▶ **What to work on**:
The exercise asks you to copy every line below in which "computer" appears.

▶ **The data**:

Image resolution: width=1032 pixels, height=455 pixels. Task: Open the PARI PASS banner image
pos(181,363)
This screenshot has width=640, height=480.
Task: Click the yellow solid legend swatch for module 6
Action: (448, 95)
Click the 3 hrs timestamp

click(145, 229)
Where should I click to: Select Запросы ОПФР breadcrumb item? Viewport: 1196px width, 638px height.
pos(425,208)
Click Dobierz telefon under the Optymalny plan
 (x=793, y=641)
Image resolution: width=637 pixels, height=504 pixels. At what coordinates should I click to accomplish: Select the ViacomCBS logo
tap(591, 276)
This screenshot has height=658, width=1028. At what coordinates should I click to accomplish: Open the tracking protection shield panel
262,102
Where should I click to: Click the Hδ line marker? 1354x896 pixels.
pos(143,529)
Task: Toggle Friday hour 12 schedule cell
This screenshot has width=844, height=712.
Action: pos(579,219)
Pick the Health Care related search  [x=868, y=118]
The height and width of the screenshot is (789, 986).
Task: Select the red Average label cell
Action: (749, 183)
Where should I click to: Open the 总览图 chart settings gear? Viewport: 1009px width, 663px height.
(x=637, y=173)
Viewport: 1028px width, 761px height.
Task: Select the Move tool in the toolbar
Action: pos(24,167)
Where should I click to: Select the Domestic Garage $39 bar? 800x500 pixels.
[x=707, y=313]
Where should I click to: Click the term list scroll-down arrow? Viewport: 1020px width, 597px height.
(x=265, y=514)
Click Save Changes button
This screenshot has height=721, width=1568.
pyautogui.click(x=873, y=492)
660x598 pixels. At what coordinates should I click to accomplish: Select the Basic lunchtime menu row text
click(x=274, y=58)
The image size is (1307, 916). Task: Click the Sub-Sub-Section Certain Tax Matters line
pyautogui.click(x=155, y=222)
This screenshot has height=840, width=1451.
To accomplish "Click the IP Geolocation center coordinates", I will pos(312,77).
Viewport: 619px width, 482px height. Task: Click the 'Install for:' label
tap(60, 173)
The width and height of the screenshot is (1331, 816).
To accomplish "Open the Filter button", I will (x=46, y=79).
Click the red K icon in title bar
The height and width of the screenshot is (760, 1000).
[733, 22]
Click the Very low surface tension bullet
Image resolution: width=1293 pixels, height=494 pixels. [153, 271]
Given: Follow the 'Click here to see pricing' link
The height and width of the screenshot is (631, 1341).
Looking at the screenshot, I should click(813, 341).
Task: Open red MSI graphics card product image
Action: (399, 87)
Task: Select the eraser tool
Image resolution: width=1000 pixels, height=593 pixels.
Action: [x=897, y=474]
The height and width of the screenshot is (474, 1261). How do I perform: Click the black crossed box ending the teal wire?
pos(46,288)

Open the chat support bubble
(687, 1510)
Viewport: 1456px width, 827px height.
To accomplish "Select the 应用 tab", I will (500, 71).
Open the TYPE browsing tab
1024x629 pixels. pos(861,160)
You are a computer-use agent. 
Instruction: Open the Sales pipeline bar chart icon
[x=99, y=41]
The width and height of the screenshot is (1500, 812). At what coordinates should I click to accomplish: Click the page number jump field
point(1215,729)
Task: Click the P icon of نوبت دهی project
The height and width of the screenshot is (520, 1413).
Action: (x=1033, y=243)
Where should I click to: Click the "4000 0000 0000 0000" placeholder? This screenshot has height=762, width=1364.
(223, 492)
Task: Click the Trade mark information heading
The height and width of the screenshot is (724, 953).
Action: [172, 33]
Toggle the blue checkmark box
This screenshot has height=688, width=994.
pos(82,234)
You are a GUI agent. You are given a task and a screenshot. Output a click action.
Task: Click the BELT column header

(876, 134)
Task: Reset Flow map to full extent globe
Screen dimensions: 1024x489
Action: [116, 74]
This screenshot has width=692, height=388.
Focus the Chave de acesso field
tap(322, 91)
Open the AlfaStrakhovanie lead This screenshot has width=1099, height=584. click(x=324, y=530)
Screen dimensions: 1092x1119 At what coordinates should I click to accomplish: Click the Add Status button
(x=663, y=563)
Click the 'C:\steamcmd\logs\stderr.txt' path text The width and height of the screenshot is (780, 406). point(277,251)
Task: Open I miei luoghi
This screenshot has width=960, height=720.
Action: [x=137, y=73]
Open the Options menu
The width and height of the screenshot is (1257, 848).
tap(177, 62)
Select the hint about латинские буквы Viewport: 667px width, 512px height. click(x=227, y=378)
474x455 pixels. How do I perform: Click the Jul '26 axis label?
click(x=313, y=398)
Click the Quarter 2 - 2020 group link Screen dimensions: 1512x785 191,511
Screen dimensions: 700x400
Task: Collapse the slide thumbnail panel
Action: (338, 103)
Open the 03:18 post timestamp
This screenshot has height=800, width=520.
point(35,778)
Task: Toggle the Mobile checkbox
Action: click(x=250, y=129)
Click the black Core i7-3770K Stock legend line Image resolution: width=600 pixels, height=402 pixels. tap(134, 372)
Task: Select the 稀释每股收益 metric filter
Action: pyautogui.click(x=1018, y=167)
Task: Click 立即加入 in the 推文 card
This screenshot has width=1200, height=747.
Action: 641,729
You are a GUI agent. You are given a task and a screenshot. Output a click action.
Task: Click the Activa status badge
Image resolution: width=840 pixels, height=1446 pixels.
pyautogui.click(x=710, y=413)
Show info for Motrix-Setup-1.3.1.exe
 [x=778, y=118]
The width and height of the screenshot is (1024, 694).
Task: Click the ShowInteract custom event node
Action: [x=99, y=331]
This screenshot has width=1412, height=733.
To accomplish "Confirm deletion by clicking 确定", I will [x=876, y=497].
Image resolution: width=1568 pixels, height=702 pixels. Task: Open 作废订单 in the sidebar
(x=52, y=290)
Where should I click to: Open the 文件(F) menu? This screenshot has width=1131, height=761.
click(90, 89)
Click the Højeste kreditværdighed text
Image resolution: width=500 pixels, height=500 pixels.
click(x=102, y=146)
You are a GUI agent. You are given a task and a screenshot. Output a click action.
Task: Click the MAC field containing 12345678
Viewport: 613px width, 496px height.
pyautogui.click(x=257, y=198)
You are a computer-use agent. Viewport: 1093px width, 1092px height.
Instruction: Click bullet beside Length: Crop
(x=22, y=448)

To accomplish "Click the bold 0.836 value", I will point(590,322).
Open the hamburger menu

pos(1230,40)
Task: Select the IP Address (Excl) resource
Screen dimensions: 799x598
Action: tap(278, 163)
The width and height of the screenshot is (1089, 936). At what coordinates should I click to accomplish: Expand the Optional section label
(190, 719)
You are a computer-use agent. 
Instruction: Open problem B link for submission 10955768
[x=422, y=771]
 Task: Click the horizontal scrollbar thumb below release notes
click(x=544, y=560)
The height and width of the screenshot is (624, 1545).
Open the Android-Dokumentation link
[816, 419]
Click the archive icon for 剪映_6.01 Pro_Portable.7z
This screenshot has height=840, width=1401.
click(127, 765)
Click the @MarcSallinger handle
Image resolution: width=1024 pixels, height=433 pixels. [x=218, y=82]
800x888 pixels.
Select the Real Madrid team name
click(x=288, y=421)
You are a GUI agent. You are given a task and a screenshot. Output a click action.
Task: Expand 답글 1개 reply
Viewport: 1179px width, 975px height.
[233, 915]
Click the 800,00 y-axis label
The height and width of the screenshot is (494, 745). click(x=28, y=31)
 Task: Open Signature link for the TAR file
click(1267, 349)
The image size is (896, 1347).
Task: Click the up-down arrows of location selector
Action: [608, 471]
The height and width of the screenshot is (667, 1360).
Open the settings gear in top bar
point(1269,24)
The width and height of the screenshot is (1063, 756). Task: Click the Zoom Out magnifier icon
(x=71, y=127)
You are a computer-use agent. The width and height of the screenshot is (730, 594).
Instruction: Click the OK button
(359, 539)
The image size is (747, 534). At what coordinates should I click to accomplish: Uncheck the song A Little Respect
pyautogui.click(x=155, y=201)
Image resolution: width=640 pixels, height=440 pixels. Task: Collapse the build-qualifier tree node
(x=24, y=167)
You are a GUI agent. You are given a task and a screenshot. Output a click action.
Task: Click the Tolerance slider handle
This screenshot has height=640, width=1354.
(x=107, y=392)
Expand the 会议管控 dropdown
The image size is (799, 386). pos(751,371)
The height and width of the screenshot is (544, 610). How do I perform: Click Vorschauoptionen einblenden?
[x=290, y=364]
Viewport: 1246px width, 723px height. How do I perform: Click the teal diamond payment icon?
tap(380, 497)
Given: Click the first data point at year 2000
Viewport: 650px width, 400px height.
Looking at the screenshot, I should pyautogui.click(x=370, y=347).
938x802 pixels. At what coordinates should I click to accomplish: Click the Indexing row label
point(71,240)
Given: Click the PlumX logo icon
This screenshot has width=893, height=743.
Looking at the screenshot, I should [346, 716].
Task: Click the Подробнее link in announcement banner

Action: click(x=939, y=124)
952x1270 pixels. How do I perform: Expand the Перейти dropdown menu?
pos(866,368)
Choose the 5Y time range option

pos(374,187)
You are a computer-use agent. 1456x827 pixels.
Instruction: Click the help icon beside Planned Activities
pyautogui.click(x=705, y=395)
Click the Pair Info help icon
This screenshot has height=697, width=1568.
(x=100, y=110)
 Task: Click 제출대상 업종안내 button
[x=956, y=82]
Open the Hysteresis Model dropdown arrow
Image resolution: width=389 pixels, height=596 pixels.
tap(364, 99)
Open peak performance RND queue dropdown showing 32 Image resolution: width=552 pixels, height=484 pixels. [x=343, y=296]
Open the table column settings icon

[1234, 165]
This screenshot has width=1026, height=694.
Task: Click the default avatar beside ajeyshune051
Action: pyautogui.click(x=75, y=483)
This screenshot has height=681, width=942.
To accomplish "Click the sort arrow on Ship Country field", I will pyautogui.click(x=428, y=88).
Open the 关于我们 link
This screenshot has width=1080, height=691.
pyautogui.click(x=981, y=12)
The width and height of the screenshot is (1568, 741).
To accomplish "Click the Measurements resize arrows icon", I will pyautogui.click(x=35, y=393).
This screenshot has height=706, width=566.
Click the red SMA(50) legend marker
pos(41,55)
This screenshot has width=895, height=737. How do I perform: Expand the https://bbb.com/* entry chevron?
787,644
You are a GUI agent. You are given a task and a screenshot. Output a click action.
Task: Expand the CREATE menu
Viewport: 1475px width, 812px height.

▶ **Answer below**:
You are a computer-use agent. 
You are a computer-use agent. Viewport: 1093px width, 1092px height.
You are a computer-use agent. 
You are a computer-use agent. The width and height of the screenshot is (730, 594).
You are a computer-use agent. 1456x827 pixels.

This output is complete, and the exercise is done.